Running Deep Learning Models in 202027 Dec 2020
Disclaimer: Although I currently work at NVIDIA, I wrote this article before I joined in July 2021. All opinions in this post are my own and not associated with my company.
Over the past few months or so, I've had to work on getting pretrained deep learning (DL) models downloaded off GitHub to run for some robotics projects. In doing so, I've had to work with getting inference to run on an NVIDIA GPU and in this post, I want to highlight my experiences with working with ML modelling libraries and NVIDIA's own tools.
What Works Well
With the growth in machine learning applications in the last ten years, it looks like there's never been a better time for NVIDIA. The NVIDIA CUDA libraries have turned their gaming GPUs into general purpose computing monsters overnight. Vector and matrix operations are crucial to several ML algorithms, and these run several times faster on the GPU than they do on the fastest CPUs. To solidify their niche in this market, the 10- series and newer of NVIDIA GPUs come with dedicated hardware, such as the Deep Learning Accelerator (DLA) and 16-bit floating point (FP16) optimizations, for faster inference performance.

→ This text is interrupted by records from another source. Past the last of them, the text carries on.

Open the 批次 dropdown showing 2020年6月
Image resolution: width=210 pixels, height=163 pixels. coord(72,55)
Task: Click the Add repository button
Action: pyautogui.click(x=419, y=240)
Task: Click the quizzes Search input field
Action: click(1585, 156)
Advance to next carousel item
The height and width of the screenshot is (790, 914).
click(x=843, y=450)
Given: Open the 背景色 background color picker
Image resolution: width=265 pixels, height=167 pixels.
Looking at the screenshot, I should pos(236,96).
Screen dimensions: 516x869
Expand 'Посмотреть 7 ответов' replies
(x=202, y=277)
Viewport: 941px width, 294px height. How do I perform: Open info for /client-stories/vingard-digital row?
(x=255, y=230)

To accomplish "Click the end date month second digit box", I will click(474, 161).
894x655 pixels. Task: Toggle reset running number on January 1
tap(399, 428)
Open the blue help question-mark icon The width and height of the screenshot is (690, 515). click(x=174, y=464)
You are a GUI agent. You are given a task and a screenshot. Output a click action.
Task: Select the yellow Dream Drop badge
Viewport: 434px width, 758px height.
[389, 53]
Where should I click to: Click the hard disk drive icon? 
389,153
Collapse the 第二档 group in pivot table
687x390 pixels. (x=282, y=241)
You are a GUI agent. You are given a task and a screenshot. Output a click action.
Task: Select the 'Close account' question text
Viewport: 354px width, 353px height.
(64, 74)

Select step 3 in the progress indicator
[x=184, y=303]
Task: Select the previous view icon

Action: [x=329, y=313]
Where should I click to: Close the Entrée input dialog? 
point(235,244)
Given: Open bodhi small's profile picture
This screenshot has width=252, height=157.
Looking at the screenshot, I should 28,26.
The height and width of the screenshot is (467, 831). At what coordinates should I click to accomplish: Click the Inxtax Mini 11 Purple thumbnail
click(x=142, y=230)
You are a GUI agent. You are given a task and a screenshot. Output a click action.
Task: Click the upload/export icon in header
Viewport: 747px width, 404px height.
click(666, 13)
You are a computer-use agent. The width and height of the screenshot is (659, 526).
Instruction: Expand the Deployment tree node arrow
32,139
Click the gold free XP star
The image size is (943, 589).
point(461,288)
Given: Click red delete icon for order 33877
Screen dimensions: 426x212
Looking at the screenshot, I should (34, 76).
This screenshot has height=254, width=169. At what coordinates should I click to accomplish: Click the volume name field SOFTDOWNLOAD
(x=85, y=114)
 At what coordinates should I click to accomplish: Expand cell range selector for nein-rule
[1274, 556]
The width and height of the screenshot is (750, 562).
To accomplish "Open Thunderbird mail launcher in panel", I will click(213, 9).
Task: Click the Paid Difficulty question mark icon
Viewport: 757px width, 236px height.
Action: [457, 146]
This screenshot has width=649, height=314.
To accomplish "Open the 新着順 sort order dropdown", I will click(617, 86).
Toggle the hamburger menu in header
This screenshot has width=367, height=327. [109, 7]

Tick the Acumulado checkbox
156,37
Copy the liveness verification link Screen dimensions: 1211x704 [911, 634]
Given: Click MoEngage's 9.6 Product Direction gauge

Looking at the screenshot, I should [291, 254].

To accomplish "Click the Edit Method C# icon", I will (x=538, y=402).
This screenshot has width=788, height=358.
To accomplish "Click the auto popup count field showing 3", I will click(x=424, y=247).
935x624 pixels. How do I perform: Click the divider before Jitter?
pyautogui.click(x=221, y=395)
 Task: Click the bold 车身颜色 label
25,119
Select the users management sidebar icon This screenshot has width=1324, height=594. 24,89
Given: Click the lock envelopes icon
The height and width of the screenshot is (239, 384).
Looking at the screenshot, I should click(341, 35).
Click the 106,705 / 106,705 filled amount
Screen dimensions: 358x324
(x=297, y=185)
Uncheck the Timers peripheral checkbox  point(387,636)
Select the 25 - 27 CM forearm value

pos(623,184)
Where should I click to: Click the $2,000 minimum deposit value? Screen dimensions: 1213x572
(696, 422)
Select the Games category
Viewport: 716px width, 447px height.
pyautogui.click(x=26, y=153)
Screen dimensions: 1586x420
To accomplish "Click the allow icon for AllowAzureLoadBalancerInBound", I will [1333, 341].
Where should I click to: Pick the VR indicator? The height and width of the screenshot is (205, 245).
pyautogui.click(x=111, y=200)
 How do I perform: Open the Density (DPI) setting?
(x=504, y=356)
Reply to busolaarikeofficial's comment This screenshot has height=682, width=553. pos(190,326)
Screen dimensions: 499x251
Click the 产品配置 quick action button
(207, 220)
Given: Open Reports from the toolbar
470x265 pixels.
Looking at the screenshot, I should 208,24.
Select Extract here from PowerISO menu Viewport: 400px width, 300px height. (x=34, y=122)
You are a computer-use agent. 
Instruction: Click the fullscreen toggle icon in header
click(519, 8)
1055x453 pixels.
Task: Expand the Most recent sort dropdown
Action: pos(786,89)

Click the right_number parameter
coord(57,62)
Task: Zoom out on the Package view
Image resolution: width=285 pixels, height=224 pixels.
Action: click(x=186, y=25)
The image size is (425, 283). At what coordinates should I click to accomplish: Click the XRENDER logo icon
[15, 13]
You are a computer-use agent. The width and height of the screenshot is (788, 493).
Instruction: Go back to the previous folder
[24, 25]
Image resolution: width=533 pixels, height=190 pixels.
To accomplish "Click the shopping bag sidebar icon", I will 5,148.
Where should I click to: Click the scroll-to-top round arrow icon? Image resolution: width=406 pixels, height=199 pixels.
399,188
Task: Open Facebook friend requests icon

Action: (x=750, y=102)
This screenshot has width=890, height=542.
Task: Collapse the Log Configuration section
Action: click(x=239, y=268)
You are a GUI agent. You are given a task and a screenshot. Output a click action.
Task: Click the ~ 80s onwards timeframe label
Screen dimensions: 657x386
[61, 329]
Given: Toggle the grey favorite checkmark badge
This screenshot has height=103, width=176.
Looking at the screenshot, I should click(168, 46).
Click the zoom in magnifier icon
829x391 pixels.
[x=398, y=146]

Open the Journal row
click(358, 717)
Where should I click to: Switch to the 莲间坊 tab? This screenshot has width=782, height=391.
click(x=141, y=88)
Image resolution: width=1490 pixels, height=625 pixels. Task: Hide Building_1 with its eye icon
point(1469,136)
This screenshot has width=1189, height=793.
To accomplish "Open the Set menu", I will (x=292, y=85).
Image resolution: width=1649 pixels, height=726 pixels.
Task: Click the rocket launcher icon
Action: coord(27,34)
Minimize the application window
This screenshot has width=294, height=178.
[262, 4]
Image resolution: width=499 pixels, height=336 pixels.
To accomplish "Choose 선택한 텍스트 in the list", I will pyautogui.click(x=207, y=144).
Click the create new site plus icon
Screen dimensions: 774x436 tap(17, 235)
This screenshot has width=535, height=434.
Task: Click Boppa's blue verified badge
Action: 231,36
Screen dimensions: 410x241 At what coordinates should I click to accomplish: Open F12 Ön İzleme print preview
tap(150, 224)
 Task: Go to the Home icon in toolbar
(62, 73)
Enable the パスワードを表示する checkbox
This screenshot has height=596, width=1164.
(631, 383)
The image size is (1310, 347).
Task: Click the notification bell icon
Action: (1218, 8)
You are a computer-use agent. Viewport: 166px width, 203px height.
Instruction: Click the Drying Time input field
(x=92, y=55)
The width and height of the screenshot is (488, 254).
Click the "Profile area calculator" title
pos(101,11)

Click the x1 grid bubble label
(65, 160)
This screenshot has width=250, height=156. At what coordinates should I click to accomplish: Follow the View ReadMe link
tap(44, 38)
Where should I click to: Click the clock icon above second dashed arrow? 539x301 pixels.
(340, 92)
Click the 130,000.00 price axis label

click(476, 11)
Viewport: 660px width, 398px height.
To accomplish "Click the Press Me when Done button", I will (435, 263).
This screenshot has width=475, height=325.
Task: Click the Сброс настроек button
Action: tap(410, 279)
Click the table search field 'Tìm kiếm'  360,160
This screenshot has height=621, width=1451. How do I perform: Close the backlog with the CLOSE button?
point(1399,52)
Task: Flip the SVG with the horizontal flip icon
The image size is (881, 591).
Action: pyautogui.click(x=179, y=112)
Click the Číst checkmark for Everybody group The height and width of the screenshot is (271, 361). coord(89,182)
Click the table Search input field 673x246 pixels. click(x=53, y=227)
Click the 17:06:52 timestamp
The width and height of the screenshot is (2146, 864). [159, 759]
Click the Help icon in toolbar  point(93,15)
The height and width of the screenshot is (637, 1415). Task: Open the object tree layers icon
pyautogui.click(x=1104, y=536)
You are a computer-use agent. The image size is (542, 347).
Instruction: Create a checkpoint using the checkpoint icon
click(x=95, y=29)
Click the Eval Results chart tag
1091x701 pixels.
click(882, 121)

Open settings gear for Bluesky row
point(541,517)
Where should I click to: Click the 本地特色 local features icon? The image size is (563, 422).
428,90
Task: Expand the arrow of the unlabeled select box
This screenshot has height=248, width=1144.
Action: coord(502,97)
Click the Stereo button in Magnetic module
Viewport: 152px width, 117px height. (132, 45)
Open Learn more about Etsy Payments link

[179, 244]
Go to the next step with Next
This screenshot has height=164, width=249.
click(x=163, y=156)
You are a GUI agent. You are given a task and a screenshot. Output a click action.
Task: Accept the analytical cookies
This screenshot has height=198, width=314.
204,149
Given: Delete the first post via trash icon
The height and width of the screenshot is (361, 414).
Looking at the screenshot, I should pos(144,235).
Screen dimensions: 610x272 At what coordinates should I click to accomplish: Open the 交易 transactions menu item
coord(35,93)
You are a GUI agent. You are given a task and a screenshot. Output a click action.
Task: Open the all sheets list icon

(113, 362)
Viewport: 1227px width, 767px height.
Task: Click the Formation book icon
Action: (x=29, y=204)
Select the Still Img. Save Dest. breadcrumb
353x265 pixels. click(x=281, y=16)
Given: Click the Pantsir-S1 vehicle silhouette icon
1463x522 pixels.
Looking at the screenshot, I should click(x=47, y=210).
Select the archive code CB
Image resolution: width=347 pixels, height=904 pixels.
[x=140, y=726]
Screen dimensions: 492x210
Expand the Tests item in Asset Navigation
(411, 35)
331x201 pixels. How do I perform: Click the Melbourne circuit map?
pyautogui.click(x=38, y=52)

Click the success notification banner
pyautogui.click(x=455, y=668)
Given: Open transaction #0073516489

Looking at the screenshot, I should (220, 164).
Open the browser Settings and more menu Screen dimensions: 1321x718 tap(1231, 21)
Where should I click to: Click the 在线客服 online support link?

NVIDIA has developed several software libraries to run optimized ML models on their GPUs. The alphabet soup of ML frameworks and their file extensions took me some time to decipher, but the actual workflow of model optimization is surprisingly simple. Once you have a trained your PyTorch or Tensorflow model, you can convert the saved model or frozen checkpoint to the ONNX model exchange format. ONNX lets you convert your ML model from one format to another, and in the case of NVIDIA GPUs, the format of choice is a TensorRT engine plan file. TensorRT engine plan files are bespoke, optimized inference models for a given configuration of CUDA, NVIDIA ML libraries, GPU, maximum batch size, and decimal precision. As such, they are not portable among different hardware/software configurations and they can only be generated on the GPU you want to use for deployment.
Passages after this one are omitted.